One of the answers is pretty simple: people still do buy physical music in fairly large numbers, as noted by Forbes, and they need a place to buy them. The first half of 2015 saw 62.4 million physical (CD and vinyl) album sales in the US, for instance. (22.4 million were sold in the UK.) HMV — which only operates in the UK and Canada — has significantly downsized to 125 stores from a high of 320. That being said, the Brits thought in 2013 that the store would go the way of its now-deceased competitors Tower and Virgin and were quite surprised when business turned around.

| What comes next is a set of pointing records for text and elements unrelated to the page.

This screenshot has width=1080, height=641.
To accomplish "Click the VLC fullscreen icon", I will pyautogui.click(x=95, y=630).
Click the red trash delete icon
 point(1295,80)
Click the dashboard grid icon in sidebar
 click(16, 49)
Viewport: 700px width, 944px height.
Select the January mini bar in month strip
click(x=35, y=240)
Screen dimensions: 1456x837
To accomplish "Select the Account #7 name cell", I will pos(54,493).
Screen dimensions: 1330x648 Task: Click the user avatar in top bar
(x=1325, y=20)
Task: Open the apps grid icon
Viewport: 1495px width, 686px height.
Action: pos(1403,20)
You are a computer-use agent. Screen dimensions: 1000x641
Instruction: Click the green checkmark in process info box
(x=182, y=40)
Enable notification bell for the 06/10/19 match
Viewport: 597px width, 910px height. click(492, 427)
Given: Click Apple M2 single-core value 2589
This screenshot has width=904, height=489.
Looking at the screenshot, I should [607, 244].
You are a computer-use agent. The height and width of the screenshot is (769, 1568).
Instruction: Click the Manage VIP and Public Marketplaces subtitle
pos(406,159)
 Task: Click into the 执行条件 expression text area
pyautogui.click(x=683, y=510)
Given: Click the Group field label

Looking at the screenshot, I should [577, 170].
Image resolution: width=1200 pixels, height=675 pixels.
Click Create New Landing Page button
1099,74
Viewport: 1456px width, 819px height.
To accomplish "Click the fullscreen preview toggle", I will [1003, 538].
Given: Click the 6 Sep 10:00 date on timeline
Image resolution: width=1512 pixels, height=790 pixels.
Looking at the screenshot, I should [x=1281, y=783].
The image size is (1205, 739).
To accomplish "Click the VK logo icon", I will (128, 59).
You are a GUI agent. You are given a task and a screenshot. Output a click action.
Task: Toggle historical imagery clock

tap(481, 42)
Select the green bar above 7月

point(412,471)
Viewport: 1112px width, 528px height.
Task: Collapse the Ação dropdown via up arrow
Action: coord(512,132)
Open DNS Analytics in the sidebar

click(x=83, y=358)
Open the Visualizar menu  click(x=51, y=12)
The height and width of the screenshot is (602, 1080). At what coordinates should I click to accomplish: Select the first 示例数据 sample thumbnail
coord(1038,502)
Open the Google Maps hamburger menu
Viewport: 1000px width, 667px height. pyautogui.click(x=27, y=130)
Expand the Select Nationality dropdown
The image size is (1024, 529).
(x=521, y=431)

“Following the successful turnaround of HMV in the UK, Ireland and Canada, we are delighted to have agreed a licensing arrangement with Al Mana to partner with them to establish the HMV brand in the Middle East,” said Hilco (now HMV’s owner) exec Paul McGowan in a statement.
The second answer is that location — Qatar, Bahrain, Kuwait, Oman, and the United Arab Emirates — of some of these stores are in areas where physical formats may be the primary method of music consumption. “We believe there is considerable opportunity to develop a strong retail business under the [HMV] brand in the Gulf Region,” said Qatar retail conglomerate exec, Kamal Al Mana, “and to capitalize on the strong retail foundations already laid down by Hilco Capital in the HMV business over the last two years in the UK, Ireland and Canada.”
There are tentative plans to bring HMV to Egypt, Algeria, Tunisia, and Morocco. As for whether the brand will return to the US, where it had several stores in the ‘90s, we’re not sure. If the stores’ success continues abroad, though, we wouldn’t be too surprised.